▶ [TASK DETAILS] Reproduce word for word the lines between those holding "Where should I click to: Click the Elgato" and "1429x733 pixels.", inclusive, and nothing else from the data below.

Dataset entries:
________________________

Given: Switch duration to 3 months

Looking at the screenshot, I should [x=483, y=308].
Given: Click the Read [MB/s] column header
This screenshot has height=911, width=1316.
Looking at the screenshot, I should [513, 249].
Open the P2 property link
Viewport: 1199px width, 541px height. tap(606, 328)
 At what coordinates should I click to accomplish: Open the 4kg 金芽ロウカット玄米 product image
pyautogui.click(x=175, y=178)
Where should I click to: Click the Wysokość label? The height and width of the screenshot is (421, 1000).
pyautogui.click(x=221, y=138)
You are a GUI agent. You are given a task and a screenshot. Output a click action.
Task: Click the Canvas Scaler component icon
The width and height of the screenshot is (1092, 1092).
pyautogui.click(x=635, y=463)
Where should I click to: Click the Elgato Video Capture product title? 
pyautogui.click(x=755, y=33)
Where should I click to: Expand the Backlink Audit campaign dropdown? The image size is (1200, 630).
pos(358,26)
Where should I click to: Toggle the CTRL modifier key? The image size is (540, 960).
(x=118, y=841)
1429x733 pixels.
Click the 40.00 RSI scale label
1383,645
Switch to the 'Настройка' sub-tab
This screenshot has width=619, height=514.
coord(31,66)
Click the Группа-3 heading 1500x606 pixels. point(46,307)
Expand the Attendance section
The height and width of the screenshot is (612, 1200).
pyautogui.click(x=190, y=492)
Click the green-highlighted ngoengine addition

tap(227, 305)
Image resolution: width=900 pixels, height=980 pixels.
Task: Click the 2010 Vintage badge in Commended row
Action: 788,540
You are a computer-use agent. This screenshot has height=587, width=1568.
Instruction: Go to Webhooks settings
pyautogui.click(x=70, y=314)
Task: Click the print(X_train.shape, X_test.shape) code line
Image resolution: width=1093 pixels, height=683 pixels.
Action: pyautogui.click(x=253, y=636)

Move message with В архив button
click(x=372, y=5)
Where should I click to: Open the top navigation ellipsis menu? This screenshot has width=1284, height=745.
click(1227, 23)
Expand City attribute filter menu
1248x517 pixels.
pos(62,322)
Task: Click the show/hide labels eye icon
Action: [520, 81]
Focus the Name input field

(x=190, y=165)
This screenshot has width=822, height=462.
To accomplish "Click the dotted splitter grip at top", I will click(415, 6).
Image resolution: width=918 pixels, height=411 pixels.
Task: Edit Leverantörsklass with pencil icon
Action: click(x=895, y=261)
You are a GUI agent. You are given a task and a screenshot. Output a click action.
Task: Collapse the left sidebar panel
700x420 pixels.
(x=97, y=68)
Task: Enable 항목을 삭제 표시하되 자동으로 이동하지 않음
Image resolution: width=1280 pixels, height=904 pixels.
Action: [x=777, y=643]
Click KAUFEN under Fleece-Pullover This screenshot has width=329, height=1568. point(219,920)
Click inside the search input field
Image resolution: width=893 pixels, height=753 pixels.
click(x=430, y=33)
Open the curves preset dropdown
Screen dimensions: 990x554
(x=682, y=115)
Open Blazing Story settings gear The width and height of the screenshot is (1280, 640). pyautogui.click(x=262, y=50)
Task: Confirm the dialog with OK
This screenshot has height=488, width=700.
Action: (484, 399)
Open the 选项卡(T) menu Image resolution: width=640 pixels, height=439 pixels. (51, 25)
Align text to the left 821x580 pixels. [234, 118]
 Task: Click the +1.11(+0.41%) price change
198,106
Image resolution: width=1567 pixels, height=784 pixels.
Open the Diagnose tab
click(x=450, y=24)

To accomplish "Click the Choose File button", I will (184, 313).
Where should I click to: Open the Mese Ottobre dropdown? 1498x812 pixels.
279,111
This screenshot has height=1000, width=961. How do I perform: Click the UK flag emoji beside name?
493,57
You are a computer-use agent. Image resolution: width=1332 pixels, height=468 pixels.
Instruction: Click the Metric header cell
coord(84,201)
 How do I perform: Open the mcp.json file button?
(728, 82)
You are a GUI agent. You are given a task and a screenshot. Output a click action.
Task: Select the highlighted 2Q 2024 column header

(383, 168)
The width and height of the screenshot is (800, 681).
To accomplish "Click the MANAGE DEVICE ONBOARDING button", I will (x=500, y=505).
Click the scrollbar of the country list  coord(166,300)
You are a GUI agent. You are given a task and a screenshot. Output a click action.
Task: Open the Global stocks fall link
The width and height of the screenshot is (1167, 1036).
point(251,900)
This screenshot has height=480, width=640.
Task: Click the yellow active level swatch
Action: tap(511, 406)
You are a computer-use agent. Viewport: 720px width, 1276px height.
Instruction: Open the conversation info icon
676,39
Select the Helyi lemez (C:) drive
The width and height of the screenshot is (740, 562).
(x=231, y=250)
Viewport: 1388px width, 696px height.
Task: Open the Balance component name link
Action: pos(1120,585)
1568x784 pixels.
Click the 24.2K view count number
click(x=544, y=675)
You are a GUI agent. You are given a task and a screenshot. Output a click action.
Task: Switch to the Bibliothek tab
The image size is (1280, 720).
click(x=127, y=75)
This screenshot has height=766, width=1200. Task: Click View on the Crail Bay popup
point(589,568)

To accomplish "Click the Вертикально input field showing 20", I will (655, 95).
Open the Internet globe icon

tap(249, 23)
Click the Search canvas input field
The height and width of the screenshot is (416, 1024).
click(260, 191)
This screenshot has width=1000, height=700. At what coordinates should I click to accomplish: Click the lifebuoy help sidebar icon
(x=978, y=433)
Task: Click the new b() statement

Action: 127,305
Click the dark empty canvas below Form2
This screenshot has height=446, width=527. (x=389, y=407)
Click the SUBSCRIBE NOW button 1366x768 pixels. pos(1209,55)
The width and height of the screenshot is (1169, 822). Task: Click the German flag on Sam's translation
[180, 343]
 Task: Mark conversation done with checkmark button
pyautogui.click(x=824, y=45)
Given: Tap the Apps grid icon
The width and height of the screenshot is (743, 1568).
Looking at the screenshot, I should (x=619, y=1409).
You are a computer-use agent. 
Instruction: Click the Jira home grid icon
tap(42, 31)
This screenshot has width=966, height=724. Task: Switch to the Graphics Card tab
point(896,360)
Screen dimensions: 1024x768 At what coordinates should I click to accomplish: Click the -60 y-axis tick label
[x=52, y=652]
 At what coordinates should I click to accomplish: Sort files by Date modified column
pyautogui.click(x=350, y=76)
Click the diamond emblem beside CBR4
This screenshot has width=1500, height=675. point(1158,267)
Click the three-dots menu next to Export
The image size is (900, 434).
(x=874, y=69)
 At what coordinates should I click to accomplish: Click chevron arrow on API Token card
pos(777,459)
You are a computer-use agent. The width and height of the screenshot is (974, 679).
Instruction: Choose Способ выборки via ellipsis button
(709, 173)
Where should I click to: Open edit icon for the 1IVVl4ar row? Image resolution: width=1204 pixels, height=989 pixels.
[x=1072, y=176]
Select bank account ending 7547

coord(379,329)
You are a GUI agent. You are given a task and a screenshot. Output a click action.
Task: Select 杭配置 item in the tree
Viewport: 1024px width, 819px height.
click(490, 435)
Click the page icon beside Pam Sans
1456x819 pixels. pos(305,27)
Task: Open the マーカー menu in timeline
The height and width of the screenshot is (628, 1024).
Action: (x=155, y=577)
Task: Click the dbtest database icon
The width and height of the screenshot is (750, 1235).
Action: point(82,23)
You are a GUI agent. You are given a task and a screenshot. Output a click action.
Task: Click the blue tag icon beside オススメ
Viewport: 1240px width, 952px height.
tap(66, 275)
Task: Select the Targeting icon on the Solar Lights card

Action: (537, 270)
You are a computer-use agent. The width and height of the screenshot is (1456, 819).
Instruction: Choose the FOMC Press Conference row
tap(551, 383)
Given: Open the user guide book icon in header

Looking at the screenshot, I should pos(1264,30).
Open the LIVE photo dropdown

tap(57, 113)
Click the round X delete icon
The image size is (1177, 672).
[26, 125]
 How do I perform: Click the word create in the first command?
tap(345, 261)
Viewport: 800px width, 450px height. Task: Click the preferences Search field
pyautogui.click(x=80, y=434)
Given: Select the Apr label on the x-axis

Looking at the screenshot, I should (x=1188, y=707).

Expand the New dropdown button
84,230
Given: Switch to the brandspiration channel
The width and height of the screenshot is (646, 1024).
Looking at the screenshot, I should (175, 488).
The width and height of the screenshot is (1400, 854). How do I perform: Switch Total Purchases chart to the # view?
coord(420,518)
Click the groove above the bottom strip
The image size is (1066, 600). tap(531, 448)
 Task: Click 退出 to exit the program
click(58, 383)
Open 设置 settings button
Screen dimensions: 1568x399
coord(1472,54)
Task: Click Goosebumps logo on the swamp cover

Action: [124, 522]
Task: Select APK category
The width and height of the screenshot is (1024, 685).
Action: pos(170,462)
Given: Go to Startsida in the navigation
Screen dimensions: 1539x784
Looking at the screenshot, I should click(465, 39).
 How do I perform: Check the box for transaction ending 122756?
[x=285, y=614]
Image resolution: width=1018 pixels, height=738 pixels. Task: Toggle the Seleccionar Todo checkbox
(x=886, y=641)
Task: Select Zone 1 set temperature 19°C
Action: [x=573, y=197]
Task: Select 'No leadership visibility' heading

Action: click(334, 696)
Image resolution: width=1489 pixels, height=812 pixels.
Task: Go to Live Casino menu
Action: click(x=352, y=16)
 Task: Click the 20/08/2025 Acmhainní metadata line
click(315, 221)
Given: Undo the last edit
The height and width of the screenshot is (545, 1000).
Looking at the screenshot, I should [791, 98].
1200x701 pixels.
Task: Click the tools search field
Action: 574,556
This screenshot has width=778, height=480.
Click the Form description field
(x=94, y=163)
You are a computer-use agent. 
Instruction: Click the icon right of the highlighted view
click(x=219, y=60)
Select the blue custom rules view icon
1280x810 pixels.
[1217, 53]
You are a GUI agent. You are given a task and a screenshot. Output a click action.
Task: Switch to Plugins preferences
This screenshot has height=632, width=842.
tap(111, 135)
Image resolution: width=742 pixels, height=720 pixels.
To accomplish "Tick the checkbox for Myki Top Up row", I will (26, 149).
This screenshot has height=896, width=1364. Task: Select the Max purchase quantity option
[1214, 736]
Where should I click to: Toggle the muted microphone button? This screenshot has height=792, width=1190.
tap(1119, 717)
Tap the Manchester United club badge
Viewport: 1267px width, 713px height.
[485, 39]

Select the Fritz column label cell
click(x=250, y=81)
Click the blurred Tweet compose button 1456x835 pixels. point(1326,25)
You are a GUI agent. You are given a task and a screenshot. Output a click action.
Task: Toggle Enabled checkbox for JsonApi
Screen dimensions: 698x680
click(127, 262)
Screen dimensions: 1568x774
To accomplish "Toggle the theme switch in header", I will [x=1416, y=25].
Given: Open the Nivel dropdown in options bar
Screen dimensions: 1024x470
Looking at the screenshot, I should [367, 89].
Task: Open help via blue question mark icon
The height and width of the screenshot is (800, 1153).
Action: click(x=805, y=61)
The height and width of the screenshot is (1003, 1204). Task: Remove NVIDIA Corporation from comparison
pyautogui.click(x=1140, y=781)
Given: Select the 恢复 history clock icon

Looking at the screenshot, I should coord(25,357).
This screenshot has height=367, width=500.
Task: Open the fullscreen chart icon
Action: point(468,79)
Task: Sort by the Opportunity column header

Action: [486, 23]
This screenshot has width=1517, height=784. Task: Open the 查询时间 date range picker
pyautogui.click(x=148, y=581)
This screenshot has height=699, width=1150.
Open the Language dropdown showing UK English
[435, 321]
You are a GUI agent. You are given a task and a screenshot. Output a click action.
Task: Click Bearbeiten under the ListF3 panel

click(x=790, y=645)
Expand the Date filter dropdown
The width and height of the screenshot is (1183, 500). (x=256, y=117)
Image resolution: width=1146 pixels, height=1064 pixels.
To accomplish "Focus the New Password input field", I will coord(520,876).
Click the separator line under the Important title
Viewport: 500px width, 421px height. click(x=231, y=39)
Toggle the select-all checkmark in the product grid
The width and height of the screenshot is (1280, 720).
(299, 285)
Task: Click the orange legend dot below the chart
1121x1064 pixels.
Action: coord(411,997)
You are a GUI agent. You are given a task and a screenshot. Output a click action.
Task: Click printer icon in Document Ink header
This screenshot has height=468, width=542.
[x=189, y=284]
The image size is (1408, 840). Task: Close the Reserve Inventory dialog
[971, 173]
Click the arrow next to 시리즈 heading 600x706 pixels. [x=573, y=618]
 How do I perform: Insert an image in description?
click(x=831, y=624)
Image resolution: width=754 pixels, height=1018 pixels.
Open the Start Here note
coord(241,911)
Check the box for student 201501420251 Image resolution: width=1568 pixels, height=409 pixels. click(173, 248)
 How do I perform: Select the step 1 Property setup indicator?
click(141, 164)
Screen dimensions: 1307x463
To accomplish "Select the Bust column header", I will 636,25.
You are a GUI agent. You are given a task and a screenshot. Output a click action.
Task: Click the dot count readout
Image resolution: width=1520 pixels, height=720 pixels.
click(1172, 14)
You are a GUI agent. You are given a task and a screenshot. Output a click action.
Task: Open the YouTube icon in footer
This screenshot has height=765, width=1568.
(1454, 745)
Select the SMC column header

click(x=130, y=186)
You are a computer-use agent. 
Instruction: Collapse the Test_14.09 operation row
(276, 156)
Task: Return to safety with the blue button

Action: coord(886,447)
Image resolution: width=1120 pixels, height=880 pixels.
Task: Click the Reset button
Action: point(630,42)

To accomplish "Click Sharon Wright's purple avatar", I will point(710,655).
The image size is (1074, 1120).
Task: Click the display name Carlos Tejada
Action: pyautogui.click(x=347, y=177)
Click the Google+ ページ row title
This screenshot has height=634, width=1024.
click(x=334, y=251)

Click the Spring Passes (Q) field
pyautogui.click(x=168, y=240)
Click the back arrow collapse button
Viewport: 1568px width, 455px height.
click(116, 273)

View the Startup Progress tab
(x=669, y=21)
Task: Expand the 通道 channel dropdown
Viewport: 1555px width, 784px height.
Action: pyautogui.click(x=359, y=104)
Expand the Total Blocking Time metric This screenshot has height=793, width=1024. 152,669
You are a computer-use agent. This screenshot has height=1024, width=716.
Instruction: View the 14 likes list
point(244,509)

________________________

▶ [RESPONSE BOX]
Where should I click to: Click the Elgato Video Capture product title? 
pyautogui.click(x=755, y=33)
Where should I click to: Expand the Backlink Audit campaign dropdown? The image size is (1200, 630).
pos(358,26)
Where should I click to: Toggle the CTRL modifier key? The image size is (540, 960).
(x=118, y=841)
1429x733 pixels.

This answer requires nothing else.